Après une soirée et une nuit peu agréable, on file à Uwinka pour notre trail alors que le soleil brille sur les plantations de thé et la forêt. On rencontre nos premiers singes sur le parking, que nous appellerons les « cercopitecus sacapus » pour leur capacité incroyable à voler des briques de jus d’ananas juste devant nos yeux et à chercher à faire un casse dans la voiture dès qu’on a le dos tourné ! De vrais délinquants …

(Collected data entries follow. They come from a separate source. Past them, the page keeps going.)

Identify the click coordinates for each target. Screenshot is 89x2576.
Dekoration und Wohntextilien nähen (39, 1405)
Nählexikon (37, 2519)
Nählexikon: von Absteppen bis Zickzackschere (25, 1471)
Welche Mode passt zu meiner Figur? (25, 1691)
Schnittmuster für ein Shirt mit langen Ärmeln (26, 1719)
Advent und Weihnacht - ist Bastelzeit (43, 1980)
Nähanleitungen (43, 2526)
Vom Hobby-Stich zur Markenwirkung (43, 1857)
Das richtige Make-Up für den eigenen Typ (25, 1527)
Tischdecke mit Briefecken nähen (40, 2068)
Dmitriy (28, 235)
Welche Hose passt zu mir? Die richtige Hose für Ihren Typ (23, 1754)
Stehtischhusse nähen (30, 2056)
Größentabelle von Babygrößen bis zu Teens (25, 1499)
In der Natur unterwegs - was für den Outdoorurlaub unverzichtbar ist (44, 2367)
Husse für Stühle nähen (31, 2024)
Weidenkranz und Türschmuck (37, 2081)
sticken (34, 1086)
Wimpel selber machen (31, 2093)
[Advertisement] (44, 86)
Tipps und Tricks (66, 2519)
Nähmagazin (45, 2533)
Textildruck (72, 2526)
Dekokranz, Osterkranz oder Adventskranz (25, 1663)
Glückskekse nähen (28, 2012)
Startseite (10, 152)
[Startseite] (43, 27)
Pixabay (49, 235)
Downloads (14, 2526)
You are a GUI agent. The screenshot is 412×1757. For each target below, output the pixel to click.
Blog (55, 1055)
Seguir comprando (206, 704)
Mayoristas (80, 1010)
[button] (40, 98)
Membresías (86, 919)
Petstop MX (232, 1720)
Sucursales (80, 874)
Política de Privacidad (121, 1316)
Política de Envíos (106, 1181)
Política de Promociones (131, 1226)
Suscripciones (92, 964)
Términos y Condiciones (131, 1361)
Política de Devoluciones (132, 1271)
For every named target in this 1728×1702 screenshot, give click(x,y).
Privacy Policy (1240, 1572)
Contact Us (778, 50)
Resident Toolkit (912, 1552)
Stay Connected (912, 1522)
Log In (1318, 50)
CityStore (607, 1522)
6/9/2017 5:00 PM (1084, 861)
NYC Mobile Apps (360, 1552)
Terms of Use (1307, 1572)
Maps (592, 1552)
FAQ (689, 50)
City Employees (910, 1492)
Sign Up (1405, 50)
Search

2 autres randonneurs se joignent à nous et nous voilà partis sur les pentes de Nyungwe. Notre guide nous parle des fleurs et des arbres qui sont très utilisés à des fins médicinales. C’est intéressant mais on ne croise aucun des nombreux oiseaux vivant ici et encore moins d’autres primates que nos « sacapus ».

On atteint le pont surplombant la canopée. Construit par des canadiens, il s’agit d’une immense passerelle suspendue, mesurant 160 m de long, longeant la cime des arbres et dominant le vide de plus de 70 m de haut. Ca bouge quand même pas mal là-haut et on peut facilement avoir le vertige ! Mais les arbres ont l’air douillet ce qui atténue sans doute un peu l’effet de hauteur.

Après la randonnée, on s’arrête acheter du miel à la sortie du parc. Le gouvernement a mis en place un programme pour former les paysans à l’apiculture, à la récolte de miel et à la fabrication de cire à condition qu’ils enlèvent leurs ruches de la forêt.

On rentre à Butare à travers les champs de thé, pour une nuit nettement plus confortable au Mont-Huye Motel.